EXTRAIT DU TEXTE.
::::
Cependant, si la Chambre des lords a rejeté l'appel de la partie demanderesse, confirmant par le fait même la radiation que le juge de première instance avait ordonnée, elle n'a pas tranché la question intéressante que celui-ci avait soulevée, soit celle de savoir si une action peut être rejetée pour défaut de poursuite lorsque la preuve ne respecte pas tout à fait les exigences découlant de l'un ou l'autre des volets du critère traditionnel. Lord Wolf, qui a rédigé le jugement auquel les autres lords juristes ont souscrit, a compris les raisons qui ont incité le juge de première instance à adopter cette interprétation, mais il a préféré s'abstenir de trancher la question jusqu'à ce qu'elle puisse être débattue à fond.

     Pour sa part, la Cour fédérale compte dans ses dossiers un nombre important d'actions qui sont intentées depuis belle lurette. Dans certains cas, le délai découle simplement des circonstances et de l'objet de l'affaire. Dans d'autres, il est imputable à une partie demanderesse qui a perdu intérêt, mais qui n'est pas disposée à se désister de l'instance, ce qui occasionne des frais à la partie adverse, que ce soit en temps ou en argent, et suscite de l'anxiété. La Cour devrait pouvoir accorder une réparation lorsque les circonstances le justifient sans devoir conclure à l'existence d'un préjudice en présumant que la mémoire des témoins s'est estompée avec le temps ou, pis encore, en obligeant la partie défenderesse à démontrer effectivement que la mémoire des témoins s'est estompée, ce qui nuirait par le fait même à la position de cette même partie si la requête devait échouer.

     Dans la présente affaire, un délai de six ans s'est écoulé. Or, la demanderesse n'a fourni aucune explication à ce sujet et ne semble pas par ailleurs avoir l'intention de procéder; cependant, aucun préjudice n'a été prouvé. L'action est radiée en raison du retard inhabituel causé par la demanderesse qui, en plus de n'offrir aucune excuse, ne montre aucun intérêt.

                             (S) "John A. Hargrave"

                                 Protonotaire

Vancouver (Colombie-Britannique)

Le 18 août 1997

Traduction certifiée conforme             

                             C. Bélanger, LL.L.

     AVOCATS ET PROCUREURS INSCRITS AU DOSSIER

INTITULÉ DE LA CAUSE :      UNIVERSAL GRAPHICS LTD.

                     c.

                     SA MAJESTÉ LA REINE

No DU GREFFE :              T-2455-91

REQUÊTE PRÉSENTÉE PAR ÉCRIT SANS

LA COMPARUTION DES AVOCATS

MOTIFS DE L'ORDONNANCE DU

PROTONOTAIRE JOHN A. HARGRAVE

EN DATE DU 18 AOÛT 1997

OBSERVATIONS ÉCRITES DE :

     Me Donald N. Cherniawsky      pour la demanderesse

     Me Bruce Logan              pour la défenderesse

PROCUREURS INSCRITS AU DOSSIER :

     Bell Felesky Flynn              pour la demanderesse
     Edmonton (Alb.)
::::
DONNÉES RECUEILLIES.
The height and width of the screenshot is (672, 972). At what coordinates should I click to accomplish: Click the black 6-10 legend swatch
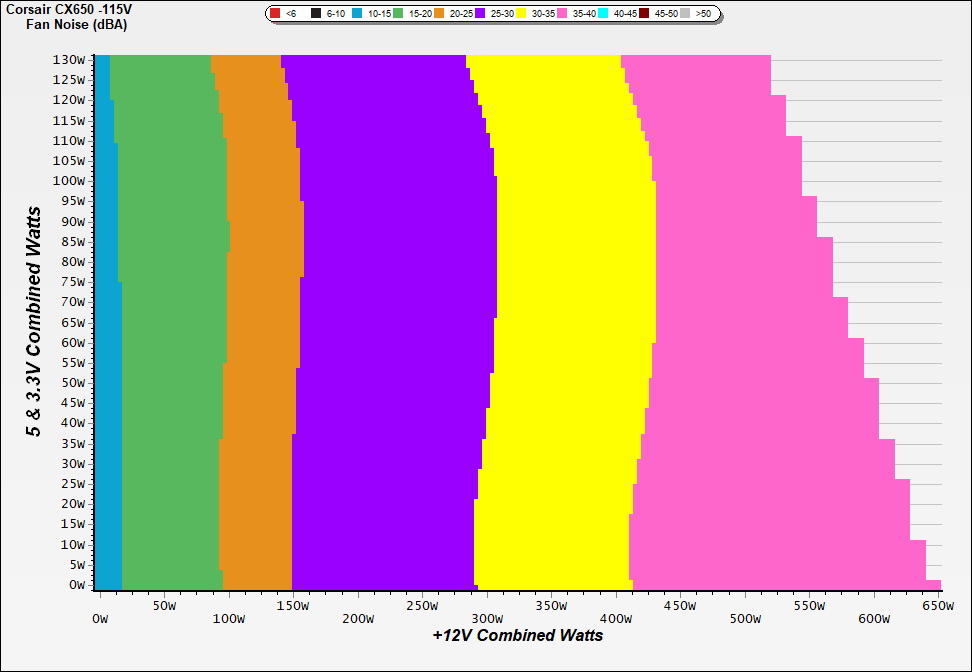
::::
CE QUI EST DEMANDÉ.
1: Recopiez mot pour mot le passage de l'extrait allant de « OBSERVATIONS ÉCRITES DE » à « Edmonton (Alb.) ».
2: Reformulez sous forme de liste, s'il vous plaît, le paragraphe de l'extrait qui commence par « Pour sa part, la Cour fédérale » en conservant ses faits essentiels.
Appuyez-vous uniquement sur l'extrait, sans tenir compte des lignes.

RÉPONSES PAR CONSIGNE.
1:
OBSERVATIONS ÉCRITES DE :

     Me Donald N. Cherniawsky      pour la demanderesse

     Me Bruce Logan              pour la défenderesse

PROCUREURS INSCRITS AU DOSSIER :

     Bell Felesky Flynn              pour la demanderesse
     Edmonton (Alb.)

2:
- La Cour fédérale compte dans ses dossiers un nombre important d'actions intentées depuis longtemps.
- Dans certains cas, le délai découle simplement des circonstances et de l'objet de l'affaire.
- Dans d'autres, il est imputable à une partie demanderesse qui a perdu intérêt sans vouloir se désister. Cela coûte du temps ou de l'argent à la partie adverse et suscite de l'anxiété.
- La Cour devrait pouvoir accorder une réparation lorsque les circonstances le justifient sans devoir conclure à un préjudice en présumant que la mémoire des témoins s'est estompée.
- Elle ne devrait pas non plus obliger la partie défenderesse à démontrer cet effacement de la mémoire, ce qui nuirait à la position de cette partie si la requête échouait.